> **Directions for this task**
The records that follow are to be repeated exactly, without any pictures.
──────
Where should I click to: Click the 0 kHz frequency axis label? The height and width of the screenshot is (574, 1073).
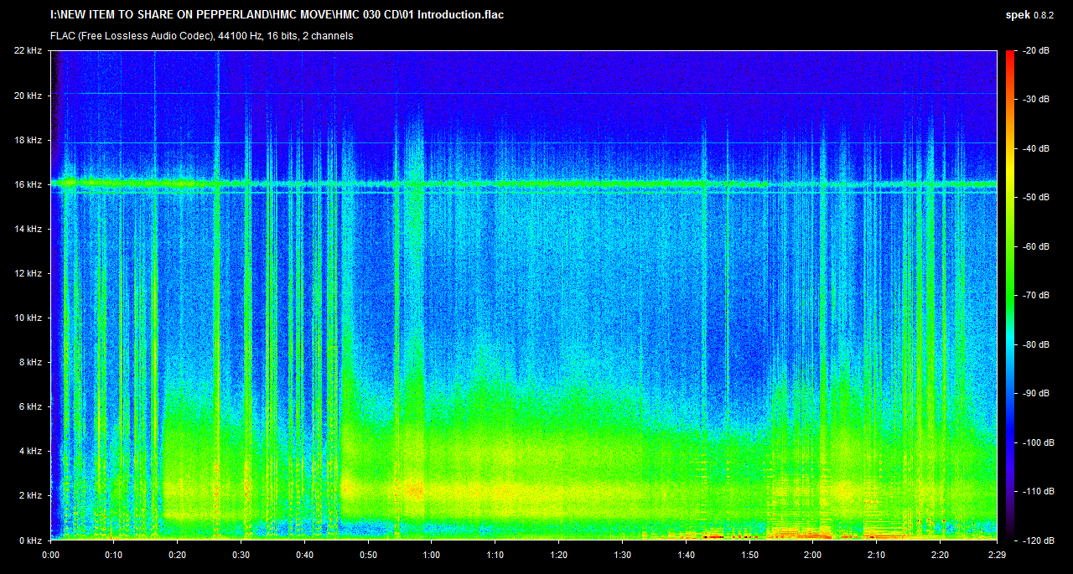tap(30, 540)
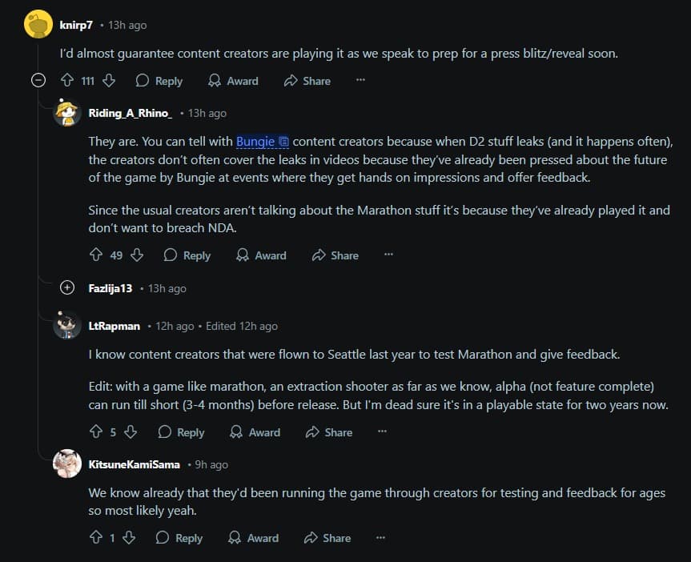Upvote Riding_A_Rhino_'s comment
This screenshot has width=691, height=562.
(95, 255)
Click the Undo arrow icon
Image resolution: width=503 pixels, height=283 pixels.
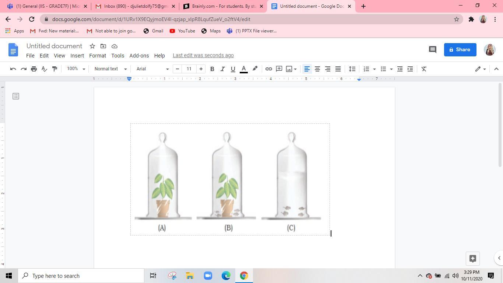(x=13, y=69)
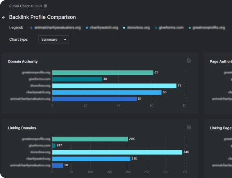Click the dropdown arrow next to Summary
This screenshot has width=232, height=178.
(65, 40)
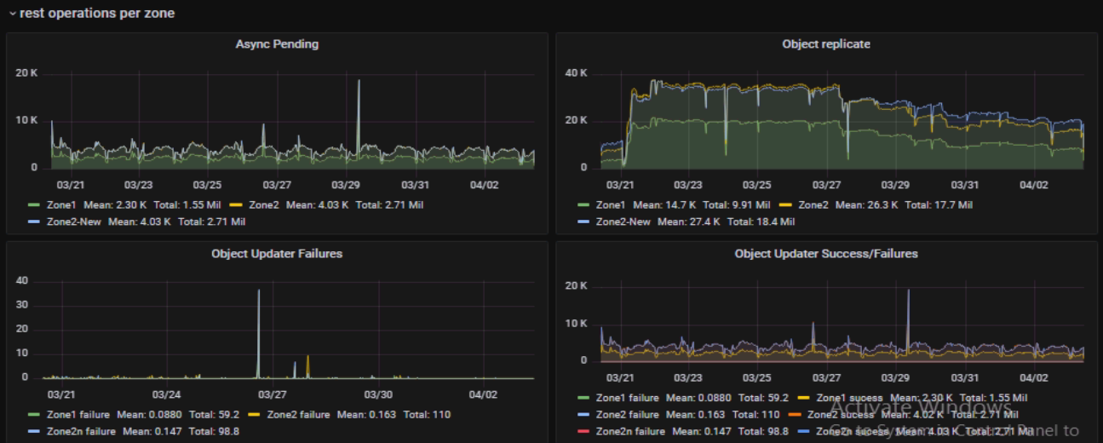Viewport: 1103px width, 443px height.
Task: Click yellow Zone2 failure color icon in Failures panel
Action: click(254, 415)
──────
> **Task result**
Where should I click to: Click the 0 kHz frequency axis label? The height and width of the screenshot is (574, 1073).
tap(30, 540)
Upvote Riding_A_Rhino_'s comment
This screenshot has width=691, height=562.
(95, 255)
Click the Undo arrow icon
Image resolution: width=503 pixels, height=283 pixels.
(x=13, y=69)
Click the dropdown arrow next to Summary
This screenshot has width=232, height=178.
(65, 40)
Viewport: 1103px width, 443px height.
Task: Click yellow Zone2 failure color icon in Failures panel
Action: click(254, 415)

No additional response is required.